(Stored items)
########################################
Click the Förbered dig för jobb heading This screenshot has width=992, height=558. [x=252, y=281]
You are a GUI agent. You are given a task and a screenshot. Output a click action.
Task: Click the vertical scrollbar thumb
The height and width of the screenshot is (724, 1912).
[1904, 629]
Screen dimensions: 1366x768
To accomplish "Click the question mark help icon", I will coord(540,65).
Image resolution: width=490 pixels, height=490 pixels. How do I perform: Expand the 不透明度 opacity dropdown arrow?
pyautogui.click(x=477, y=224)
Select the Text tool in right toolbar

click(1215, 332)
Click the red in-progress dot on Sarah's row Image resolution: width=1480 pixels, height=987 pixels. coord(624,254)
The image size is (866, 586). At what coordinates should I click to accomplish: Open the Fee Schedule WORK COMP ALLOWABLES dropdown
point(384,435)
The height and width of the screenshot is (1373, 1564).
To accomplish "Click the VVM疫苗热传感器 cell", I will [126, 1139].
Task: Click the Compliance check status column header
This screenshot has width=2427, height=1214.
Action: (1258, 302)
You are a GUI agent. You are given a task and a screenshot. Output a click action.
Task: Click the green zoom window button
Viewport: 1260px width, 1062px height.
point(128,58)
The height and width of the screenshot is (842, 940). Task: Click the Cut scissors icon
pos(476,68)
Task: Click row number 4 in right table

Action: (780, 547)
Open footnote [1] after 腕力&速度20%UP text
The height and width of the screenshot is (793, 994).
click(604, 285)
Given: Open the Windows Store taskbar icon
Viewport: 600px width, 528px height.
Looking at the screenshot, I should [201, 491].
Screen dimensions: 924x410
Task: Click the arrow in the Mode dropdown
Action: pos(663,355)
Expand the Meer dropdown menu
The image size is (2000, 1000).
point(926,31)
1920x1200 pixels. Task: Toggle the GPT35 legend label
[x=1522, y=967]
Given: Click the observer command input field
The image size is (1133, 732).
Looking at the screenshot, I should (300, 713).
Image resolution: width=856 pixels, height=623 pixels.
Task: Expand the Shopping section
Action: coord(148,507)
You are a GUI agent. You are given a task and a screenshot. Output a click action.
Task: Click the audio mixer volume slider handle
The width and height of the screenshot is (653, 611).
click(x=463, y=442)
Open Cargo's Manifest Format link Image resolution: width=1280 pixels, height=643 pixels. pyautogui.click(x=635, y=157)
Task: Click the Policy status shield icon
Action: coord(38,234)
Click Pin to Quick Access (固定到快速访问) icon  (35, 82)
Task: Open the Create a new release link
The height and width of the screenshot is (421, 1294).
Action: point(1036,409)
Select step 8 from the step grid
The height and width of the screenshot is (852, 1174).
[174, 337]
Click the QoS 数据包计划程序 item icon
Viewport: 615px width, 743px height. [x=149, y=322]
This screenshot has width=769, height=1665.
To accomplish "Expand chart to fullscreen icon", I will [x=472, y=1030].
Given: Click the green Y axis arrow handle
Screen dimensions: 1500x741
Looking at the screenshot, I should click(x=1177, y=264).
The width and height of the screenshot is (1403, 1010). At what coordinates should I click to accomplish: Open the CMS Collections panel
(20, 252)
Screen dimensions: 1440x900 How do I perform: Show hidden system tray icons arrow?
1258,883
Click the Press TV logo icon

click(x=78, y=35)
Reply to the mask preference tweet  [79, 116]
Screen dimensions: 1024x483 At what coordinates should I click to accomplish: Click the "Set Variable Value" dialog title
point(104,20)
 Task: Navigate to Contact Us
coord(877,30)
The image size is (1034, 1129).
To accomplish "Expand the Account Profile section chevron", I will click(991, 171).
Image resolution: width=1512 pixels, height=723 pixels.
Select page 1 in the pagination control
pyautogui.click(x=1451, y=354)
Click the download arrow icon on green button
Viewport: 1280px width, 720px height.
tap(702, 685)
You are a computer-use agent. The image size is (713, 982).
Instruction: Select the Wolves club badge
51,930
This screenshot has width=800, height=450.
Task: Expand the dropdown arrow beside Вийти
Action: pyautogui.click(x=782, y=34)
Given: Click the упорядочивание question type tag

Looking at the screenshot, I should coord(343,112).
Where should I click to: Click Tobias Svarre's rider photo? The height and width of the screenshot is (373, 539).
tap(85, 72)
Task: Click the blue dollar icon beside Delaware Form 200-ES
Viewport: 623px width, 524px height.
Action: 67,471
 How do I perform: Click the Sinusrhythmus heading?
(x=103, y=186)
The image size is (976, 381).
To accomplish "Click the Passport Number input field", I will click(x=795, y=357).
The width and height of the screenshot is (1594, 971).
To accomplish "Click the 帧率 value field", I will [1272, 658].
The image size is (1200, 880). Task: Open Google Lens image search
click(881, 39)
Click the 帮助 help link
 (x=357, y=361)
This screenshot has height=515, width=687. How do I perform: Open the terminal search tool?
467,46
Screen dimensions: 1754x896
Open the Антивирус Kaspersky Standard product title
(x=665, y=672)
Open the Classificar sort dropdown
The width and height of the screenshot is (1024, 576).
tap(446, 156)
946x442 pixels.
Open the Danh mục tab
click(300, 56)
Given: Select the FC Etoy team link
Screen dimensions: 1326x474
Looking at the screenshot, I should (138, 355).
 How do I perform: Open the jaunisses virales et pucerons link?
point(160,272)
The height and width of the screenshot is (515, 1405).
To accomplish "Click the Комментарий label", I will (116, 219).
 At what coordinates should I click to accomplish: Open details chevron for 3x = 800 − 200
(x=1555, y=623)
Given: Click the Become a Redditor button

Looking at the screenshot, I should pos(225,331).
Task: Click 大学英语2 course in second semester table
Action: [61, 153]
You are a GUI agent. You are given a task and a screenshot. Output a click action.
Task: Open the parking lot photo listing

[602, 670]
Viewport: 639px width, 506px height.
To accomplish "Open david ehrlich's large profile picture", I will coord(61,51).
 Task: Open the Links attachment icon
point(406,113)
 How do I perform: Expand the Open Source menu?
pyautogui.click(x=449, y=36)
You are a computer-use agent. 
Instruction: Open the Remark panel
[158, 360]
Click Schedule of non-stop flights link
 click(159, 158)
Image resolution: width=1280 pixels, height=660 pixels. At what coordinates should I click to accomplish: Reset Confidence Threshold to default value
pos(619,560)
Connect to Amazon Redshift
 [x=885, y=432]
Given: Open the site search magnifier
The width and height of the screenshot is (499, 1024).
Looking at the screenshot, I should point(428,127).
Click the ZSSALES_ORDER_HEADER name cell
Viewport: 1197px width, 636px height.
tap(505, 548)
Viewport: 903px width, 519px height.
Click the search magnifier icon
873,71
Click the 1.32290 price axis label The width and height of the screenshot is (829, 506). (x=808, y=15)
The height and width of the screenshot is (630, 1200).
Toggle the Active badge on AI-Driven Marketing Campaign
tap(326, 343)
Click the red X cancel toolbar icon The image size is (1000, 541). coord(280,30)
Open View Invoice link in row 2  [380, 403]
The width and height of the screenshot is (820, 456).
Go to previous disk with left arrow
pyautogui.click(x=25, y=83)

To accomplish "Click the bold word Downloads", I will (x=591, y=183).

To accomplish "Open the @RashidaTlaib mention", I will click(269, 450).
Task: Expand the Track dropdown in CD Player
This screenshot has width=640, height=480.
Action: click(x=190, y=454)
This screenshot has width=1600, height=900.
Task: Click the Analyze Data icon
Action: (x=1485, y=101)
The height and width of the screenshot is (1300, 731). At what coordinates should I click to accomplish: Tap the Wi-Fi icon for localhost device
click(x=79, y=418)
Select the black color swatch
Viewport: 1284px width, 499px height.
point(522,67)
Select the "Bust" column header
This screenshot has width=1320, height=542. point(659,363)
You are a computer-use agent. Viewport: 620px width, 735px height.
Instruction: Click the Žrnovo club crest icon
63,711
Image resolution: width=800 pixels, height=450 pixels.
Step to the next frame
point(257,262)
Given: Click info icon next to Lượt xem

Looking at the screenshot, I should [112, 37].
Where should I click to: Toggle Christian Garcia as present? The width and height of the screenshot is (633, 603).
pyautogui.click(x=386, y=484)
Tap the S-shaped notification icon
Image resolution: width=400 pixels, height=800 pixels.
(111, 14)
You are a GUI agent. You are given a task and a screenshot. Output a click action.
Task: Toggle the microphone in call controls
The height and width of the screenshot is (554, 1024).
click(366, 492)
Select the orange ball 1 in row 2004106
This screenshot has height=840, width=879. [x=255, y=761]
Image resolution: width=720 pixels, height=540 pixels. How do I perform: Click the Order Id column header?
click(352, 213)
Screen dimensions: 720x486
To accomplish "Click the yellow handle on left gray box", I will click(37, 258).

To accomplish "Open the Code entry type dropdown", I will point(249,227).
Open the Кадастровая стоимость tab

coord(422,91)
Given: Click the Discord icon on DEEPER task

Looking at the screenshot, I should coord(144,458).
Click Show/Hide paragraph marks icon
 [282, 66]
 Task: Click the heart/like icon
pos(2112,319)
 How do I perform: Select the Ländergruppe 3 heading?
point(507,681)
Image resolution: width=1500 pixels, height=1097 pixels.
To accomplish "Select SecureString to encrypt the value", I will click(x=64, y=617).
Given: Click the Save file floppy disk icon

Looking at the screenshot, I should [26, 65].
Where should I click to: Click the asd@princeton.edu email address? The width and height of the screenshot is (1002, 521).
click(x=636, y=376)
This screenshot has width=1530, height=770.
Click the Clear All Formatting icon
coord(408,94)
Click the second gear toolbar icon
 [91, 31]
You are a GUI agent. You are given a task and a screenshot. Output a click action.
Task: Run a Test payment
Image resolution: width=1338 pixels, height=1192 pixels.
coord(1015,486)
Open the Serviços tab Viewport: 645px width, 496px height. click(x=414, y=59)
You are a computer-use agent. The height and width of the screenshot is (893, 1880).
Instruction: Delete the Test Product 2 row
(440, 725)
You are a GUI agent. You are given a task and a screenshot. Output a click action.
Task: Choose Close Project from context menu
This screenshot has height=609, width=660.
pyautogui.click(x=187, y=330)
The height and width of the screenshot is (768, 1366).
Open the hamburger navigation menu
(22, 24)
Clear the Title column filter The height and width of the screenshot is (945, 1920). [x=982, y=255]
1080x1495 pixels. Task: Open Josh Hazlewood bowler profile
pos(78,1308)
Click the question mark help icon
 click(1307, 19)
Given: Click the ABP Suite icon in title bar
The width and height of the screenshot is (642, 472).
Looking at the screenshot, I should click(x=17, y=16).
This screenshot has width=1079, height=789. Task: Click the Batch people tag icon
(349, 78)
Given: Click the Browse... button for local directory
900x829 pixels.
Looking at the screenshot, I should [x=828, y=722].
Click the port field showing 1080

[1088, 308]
########################################
TASK BRIEF =>
Return only the part of the records above that opens with the line containing "Click the 1.32290" and closes with the line containing "Click the red X", ends included.

REPLY =>
Click the 1.32290 price axis label The width and height of the screenshot is (829, 506). (x=808, y=15)
The height and width of the screenshot is (630, 1200).
Toggle the Active badge on AI-Driven Marketing Campaign
tap(326, 343)
Click the red X cancel toolbar icon The image size is (1000, 541). coord(280,30)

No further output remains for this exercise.